Student Refugees and Immigrants Face Barriers in Higher Education


Paul Hakizimana

Nadia Yahyapour, a student from Iran, graduated in May with a bachelor of science in biology, posing for a photo on May 16, 2023. (Photo by Paul Hakizimana)


Despite a national increase in the overall graduation rate, the dropout rate for foreign-born refugee and immigrant students remains above 30% — three times that of U.S.-born white students, and twice as high as the dropout rate of native-born Latino students, according to the National Education Association.

Desange Kuenihira is the founder of UnDEfeated, a foundation whose mission is to “provide education and opportunities for underprivileged youth and single mothers in Uganda.” When Kuenihira, a refugee from the Democratic Republic of the Congo, came to the United States in 2014, school was her main focus. 

“I knew education was my only key out of poverty,” she said. 

She started going to school in eighth grade, and she graduated with her associate degree and a full-ride scholarship to the University of Utah. In college, she started her foundation. 

“I wanted to give back to my community and help single mothers, especially women who went through child marriage, to start their own businesses,” she said. 

According to Kuenihira, one of the biggest barriers refugees face in education is the transition from high school to college. 

“We don’t know where to get the resources,” she said. 

She mentioned Tino Nyawelo, an associate professor in physics and astronomy at the U, who created a program to help refugee high school students navigate the transition to college. 

When Kuenihira came to the United States, she didn’t know how to read or write. Programs like Nyawelo’s helped her get to college. 

Another barrier is funding. 

“I was one of the lucky or blessed [ones] to have those people who guided me to make sure I ended up getting a full-ride scholarship to college … it was just my desire of wanting to go to college,” she said. 

She also understood the power of learning and education. 

“Education is not just about getting a degree and getting a good job as most people tend to look at it that way,” she said.

When she got into college, one barrier she faced was finding a sense of belonging. It was difficult to find people who understood her. 

“At the end of the day, as a refugee, I did not choose to leave my home — it’s the circumstances that forced me to leave my home — to find a better life,” she said. 

She also mentioned that refugee youth often take on parental roles and responsibilities because they speak English. 

“And this goes back to where the parents don’t understand the education system here so they’re not able to support their kids within school,” she said. “So that’s where you find a lot of kids are dropped out because their parents don’t know how the system works or how to enforce the child to keep going to school.”

In terms of universities better-supporting refugee students, Kuenihira said it comes down to funding.

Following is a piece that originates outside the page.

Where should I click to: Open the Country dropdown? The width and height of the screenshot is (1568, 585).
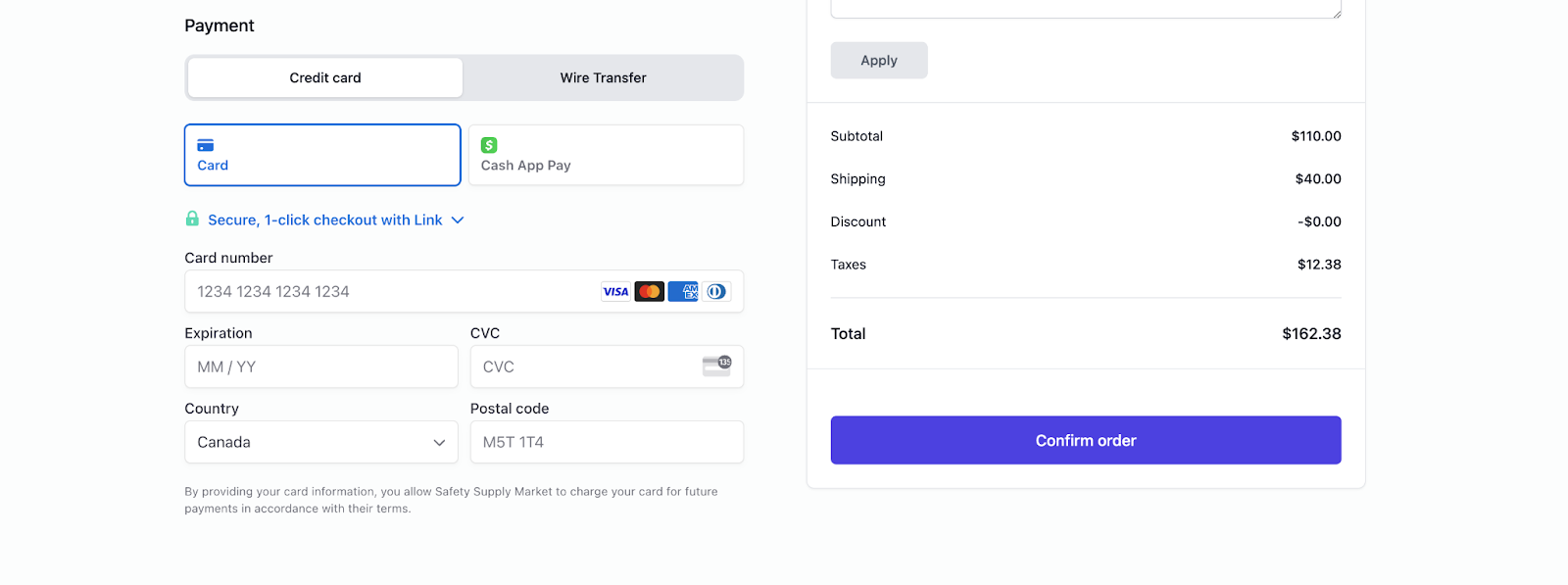click(x=320, y=442)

She mentioned there are some scholarships available to refugee students, but more needs to be done to make tuition cheaper. 

She added having cheaper tuition can help student refugees whose parents can’t financially contribute to their education.

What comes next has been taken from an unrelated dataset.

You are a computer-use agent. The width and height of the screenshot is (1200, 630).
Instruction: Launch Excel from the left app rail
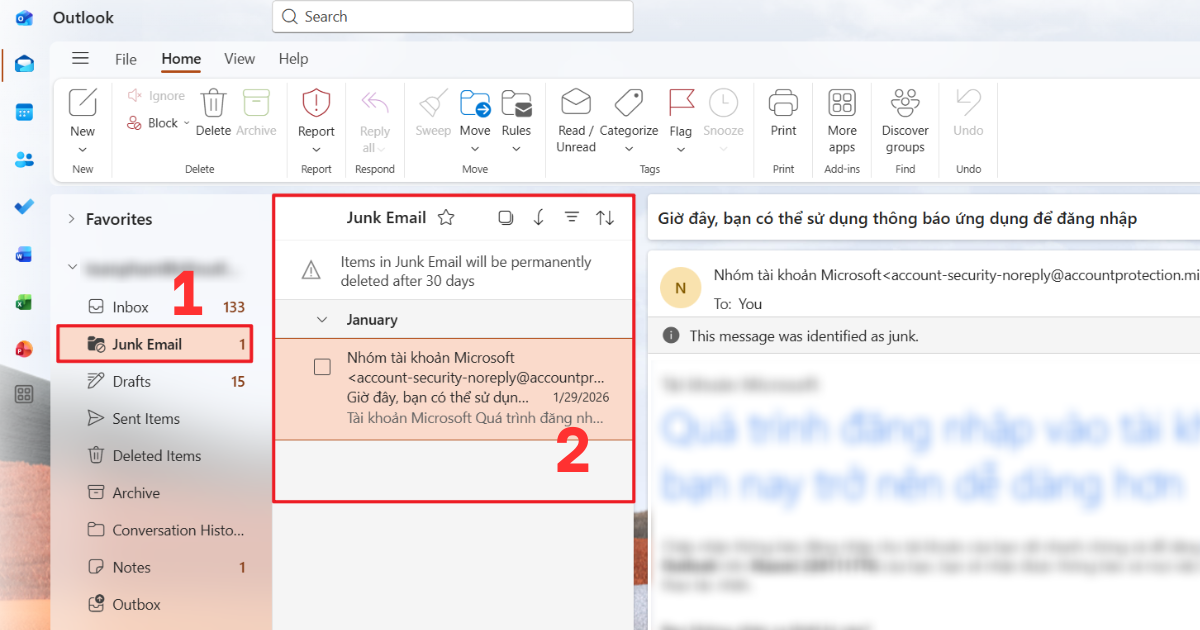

Kuenihira urged people to understand the “why” of refugee stories. 

“I wish my country was just safe where I could live and raise my family and life could be so much easier there,” she said. “Compared to [the Democratic Republic of the Congo,] I have to work, work, work, work, work the way the system is built out here [in the U.S.]” 

She said people should take the time to educate themselves, do research and connect with the refugee community in Salt Lake City. 

Nadia Yahyapour is a student at the U who graduated with a biology degree in May from Iran and will start dental school in the fall. She said she had to navigate everything on her own when she first came to the U.

“It was a lot of navigating things by my own. Because I hadn’t had somebody that went to college before me as I am the first college generation,” she said.

Yahyapour said education is important to her because it opens up a lot of doors and can lead to a whole new world of possibilities.

“I can contribute more to the world, and I think that’s what having education is about: being able to contribute as you understand more,” she said.

Political support across the country is faltering. There is a sharp rise of anti-refugee and immigrant sentiment. However, Utah continues to be a safe haven for refugees and immigrants.

Raymond Burton, the executive director of One Refugee, said Utah as a state is friendly toward those of immigrant and refugee backgrounds.

“They are consistently passing legislation to make education more accessible and affordable,” he said. 

This year, Utah passed H.B. 102, allowing access to in-state tuition for those with refugee, asylum-seeking, humanitarian parole or temporary protected status.

According to Burton, more must be done. 

“Even with funding, there is a lack of support at the college level,” he said. “Academic advisors are overwhelmed and not prepared to provide the intensive one-on-one support that is needed for scholars from the refugee background.”

Burton said One Refugee fills in those gaps by providing intensive academic mentoring, professional development support and financial assistance.